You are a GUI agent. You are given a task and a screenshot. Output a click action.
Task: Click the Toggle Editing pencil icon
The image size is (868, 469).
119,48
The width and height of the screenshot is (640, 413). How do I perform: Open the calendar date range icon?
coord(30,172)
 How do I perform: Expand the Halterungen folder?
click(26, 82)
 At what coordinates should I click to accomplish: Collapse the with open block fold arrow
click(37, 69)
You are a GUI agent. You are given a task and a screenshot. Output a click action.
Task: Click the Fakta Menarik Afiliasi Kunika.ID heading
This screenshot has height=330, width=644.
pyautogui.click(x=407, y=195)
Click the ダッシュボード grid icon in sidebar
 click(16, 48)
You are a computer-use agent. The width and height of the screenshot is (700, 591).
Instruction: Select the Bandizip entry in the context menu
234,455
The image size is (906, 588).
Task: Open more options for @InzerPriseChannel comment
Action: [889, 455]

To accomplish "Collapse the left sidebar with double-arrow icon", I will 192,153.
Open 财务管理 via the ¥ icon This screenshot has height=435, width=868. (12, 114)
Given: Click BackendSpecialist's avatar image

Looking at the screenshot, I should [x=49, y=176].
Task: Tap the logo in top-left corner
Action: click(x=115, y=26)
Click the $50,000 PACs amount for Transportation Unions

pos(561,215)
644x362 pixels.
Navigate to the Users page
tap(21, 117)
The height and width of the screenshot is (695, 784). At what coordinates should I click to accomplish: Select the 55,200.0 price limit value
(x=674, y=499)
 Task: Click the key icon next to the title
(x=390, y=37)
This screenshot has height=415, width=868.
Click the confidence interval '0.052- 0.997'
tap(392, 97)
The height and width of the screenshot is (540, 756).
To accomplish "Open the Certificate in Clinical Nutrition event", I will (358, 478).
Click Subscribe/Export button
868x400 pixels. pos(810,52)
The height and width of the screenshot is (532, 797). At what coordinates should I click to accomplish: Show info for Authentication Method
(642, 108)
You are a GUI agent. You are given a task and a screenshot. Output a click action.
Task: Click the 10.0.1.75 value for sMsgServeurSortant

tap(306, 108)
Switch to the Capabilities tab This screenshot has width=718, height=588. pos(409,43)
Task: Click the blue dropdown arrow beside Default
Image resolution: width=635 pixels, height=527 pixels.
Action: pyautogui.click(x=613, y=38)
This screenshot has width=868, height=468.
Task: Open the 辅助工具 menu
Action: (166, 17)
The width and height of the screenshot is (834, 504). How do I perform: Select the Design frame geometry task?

--------

Task details:
Please extract exactly, and only, the lines from the line containing "Image resolution: width=635" through the last line of the records.

Solution for this problem:
Image resolution: width=635 pixels, height=527 pixels.
Action: pyautogui.click(x=613, y=38)
This screenshot has width=868, height=468.
Task: Open the 辅助工具 menu
Action: (166, 17)
The width and height of the screenshot is (834, 504). How do I perform: Select the Design frame geometry task?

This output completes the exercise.